== Activity ==
The answer must be the full data, restated word for word, with no pictures in it.

== Provided data ==
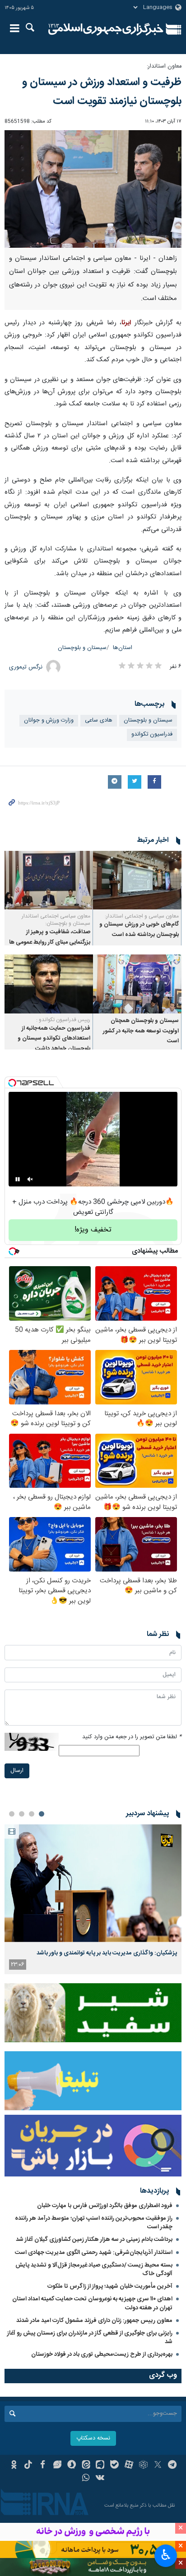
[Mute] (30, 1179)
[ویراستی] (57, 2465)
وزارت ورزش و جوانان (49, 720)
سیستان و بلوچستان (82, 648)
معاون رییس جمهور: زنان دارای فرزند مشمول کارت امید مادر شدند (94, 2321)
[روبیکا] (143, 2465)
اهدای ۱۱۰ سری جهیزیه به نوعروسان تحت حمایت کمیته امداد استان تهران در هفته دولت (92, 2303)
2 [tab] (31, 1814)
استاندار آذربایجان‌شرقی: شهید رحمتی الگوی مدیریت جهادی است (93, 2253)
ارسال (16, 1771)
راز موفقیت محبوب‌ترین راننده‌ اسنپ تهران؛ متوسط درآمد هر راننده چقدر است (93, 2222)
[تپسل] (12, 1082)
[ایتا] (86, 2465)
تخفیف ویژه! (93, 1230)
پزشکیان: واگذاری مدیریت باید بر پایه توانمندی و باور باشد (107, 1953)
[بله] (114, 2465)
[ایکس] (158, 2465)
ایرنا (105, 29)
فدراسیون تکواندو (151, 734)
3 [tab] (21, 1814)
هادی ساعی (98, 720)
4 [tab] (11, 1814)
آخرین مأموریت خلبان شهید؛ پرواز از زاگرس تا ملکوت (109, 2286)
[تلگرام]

== Written solution ==
[Mute] (30, 1179)
[ویراستی] (57, 2465)
وزارت ورزش و جوانان (49, 720)
سیستان و بلوچستان (82, 648)
معاون رییس جمهور: زنان دارای فرزند مشمول کارت امید مادر شدند (94, 2321)
[روبیکا] (143, 2465)
اهدای ۱۱۰ سری جهیزیه به نوعروسان تحت حمایت کمیته امداد استان تهران در هفته دولت (92, 2303)
2 [tab] (31, 1814)
استاندار آذربایجان‌شرقی: شهید رحمتی الگوی مدیریت جهادی است (93, 2253)
ارسال (16, 1771)
راز موفقیت محبوب‌ترین راننده‌ اسنپ تهران؛ متوسط درآمد هر راننده چقدر است (93, 2222)
[تپسل] (12, 1082)
[ایتا] (86, 2465)
تخفیف ویژه! (93, 1230)
پزشکیان: واگذاری مدیریت باید بر پایه توانمندی و باور باشد (107, 1953)
[بله] (114, 2465)
[ایکس] (158, 2465)
ایرنا (105, 29)
فدراسیون تکواندو (151, 734)
3 [tab] (21, 1814)
هادی ساعی (98, 720)
4 [tab] (11, 1814)
آخرین مأموریت خلبان شهید؛ پرواز از زاگرس تا ملکوت (109, 2286)
[تلگرام]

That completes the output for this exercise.